The protein p85α is a regulatory subunit of phosphoinositide 3-kinases (PI3Ks). Some class I PI3K isoforms are involved in different levels of metabolic control as well as in systemic dysfunctions associated with obesity. The lack of p85α induces an increased insulin sensitivity in mice. Gomez-Hernandez and colleagues generated a mouse model lacking p85α in brown adipose tissue (BAT). Their data strongly suggest that under a high-fat diet, the loss of p85α in BAT improves thermogenic functionality and induces obesity resistance by increased insulin sensitivity and a nonfatty liver.

Objective: An increase in mass and/or brown adipose tissue (BAT) functionality leads to an increase in energy expenditure, which may be beneficial for the prevention and treatment of obesity. Moreover, distinct class I PI3K isoforms can participate in metabolic control as well as in systemic dysfunctions associated with obesity. In this regard, we analyzed in vivo whether the lack of p85α in BAT (BATp85αKO) could modulate the activity and insulin signaling of this tissue, thereby improving diet-induced obesity and its associated metabolic complications.

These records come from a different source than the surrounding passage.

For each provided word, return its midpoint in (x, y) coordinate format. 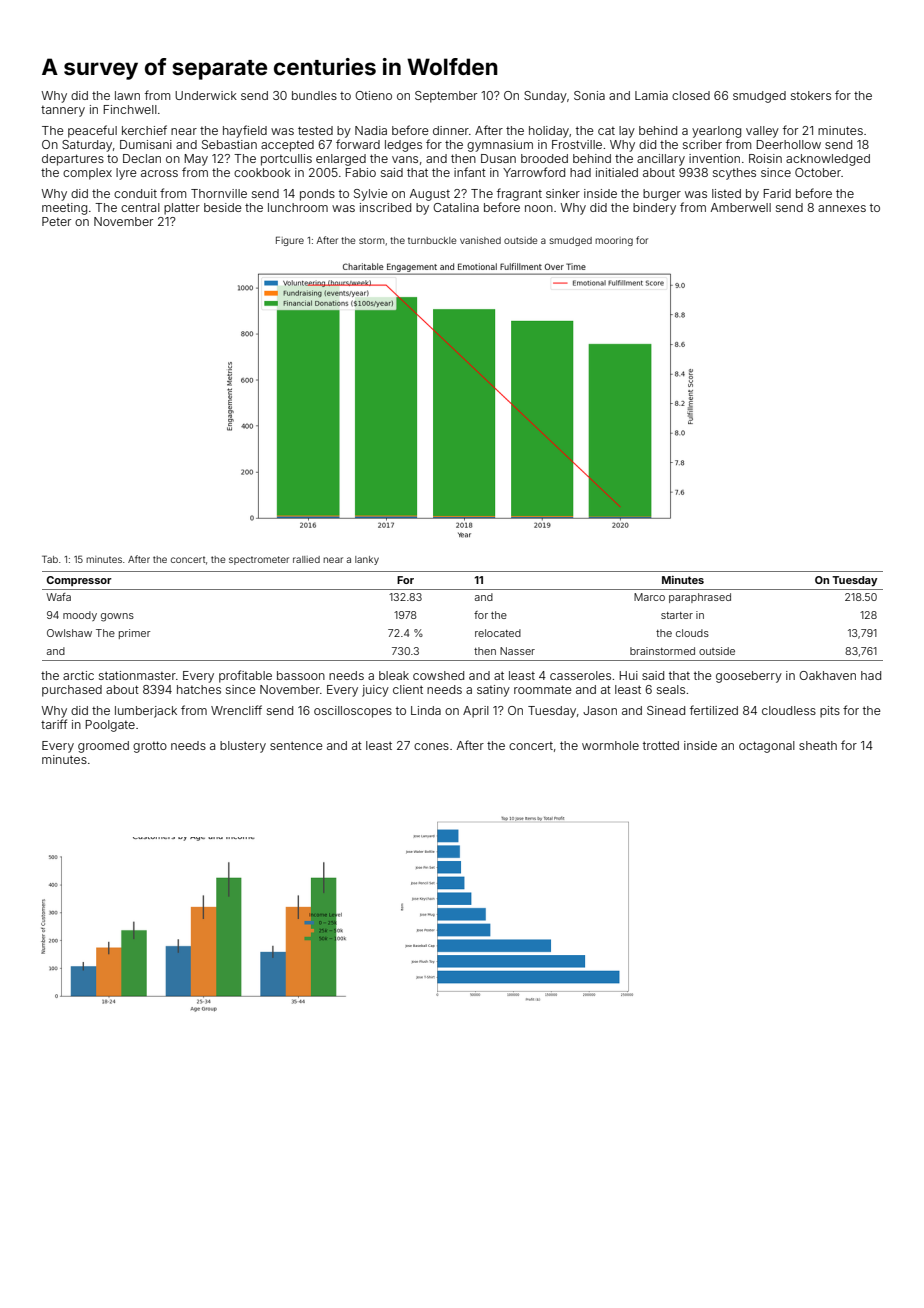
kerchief (144, 130)
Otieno (373, 95)
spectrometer (259, 560)
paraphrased (700, 598)
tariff (54, 724)
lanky (367, 560)
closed (691, 95)
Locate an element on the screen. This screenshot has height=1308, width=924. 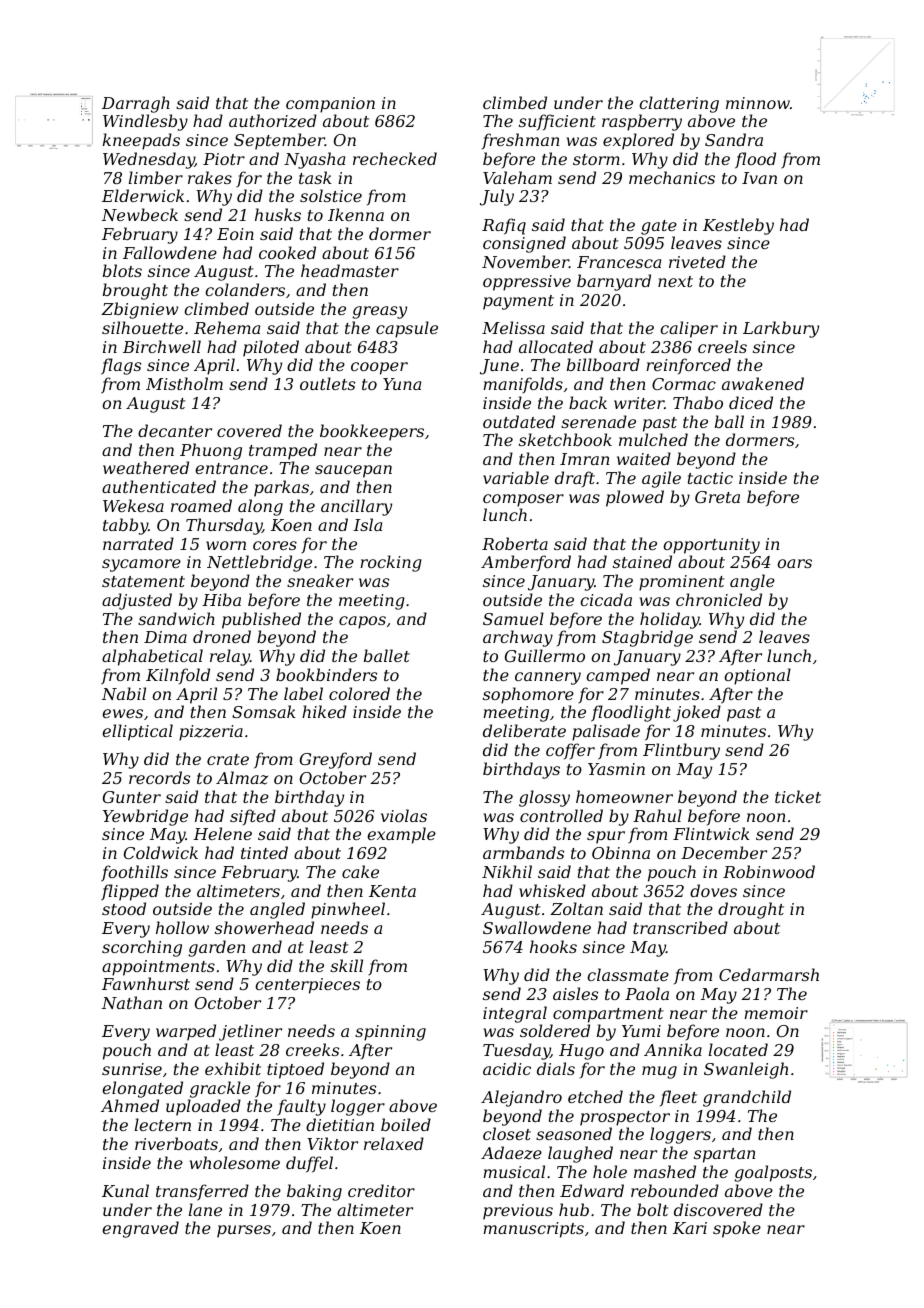
rechecked is located at coordinates (395, 158).
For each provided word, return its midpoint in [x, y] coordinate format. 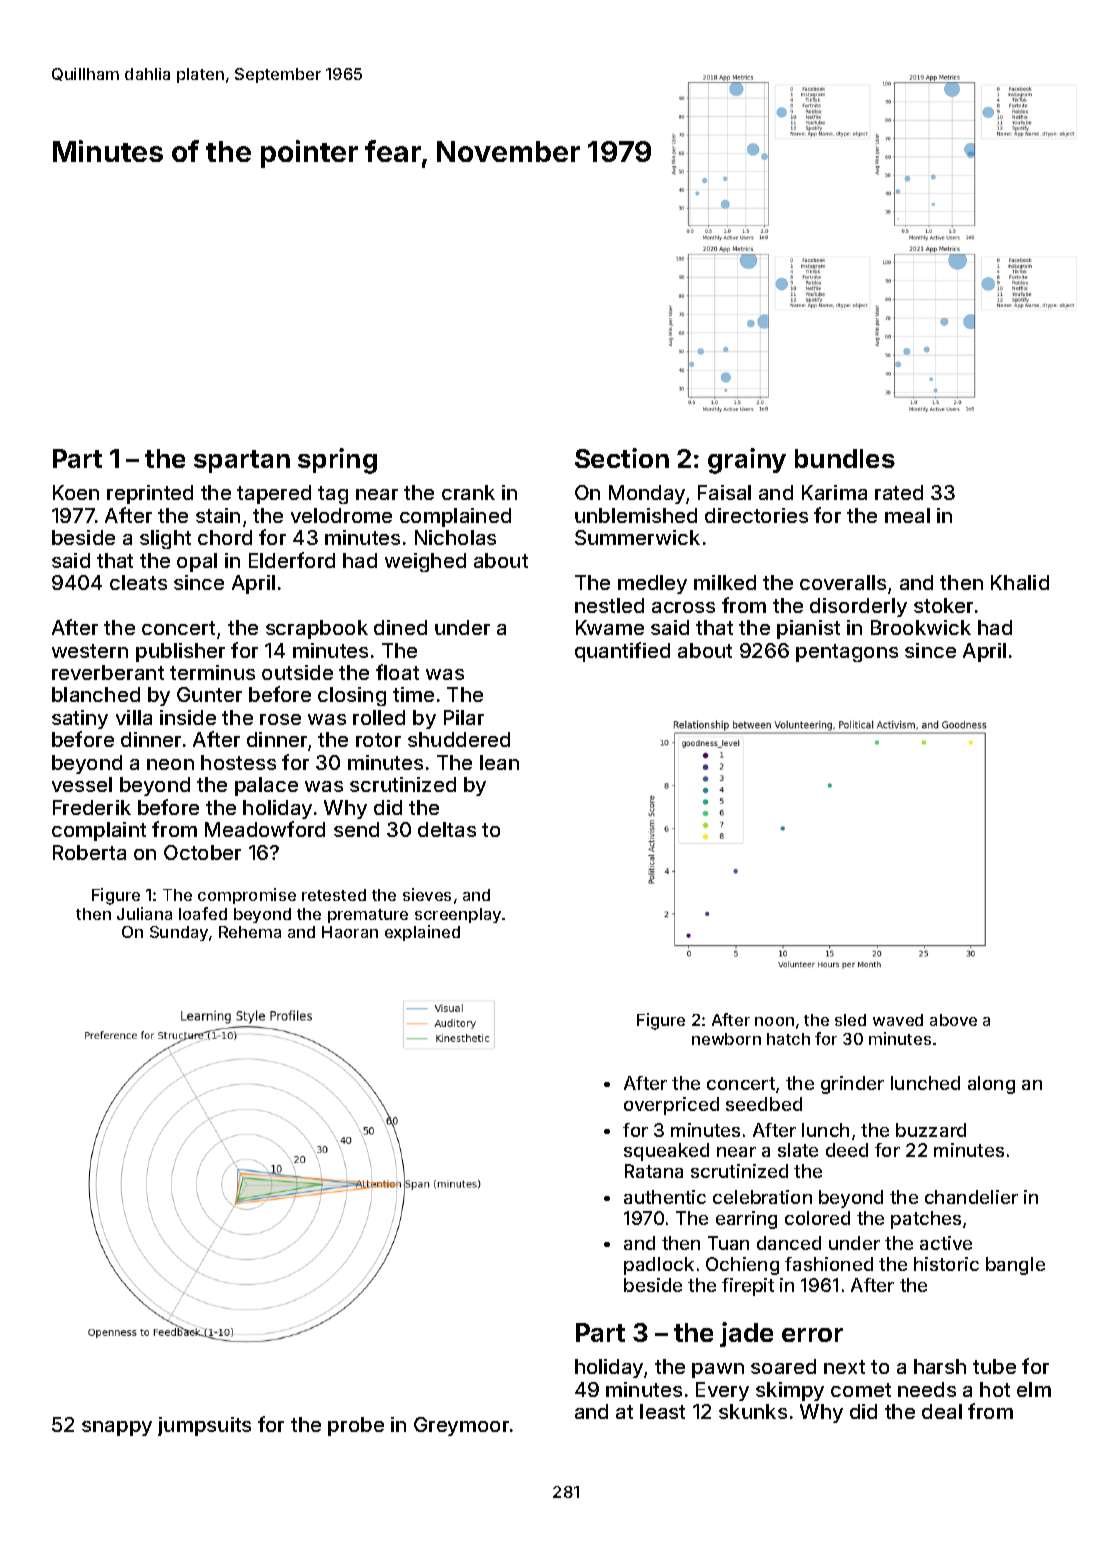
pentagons [847, 653]
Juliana [144, 913]
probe [356, 1426]
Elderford [292, 560]
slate [798, 1150]
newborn [726, 1039]
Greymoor [461, 1426]
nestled [609, 605]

Methods: We generated BATp85αKO mice using Cre-LoxP technology, specifically deleting p85α in a conditional manner. To characterize this new mouse model, we used mice of 6 and 12 months of age. In addition, BATp85αKO mice were submitted to a high-fat diet (HFD) to challenge BAT functionality.

Results: Our results suggest that the loss of p85α in BAT improves its thermogenic functionality, high-fat diet–induced adiposity and body weight, insulin resistance, and liver steatosis. The potential mechanisms involved in the improvement of obesity include (1) increased insulin signaling and lower activation of JNK in BAT, (2) enhanced insulin receptor isoform B (IRB) expression and association with IRS-1 in BAT, (3) lower production of proinflammatory cytokines by the adipose organ, (4) increased iWAT browning, and (5) improved liver steatosis.

Conclusions: Our results provide new mechanisms involved in the resistance to obesity development, supporting the hypothesis that the gain of BAT activity induced by the lack of p85α has a direct impact on the prevention of diet-induced obesity and its associated metabolic complications.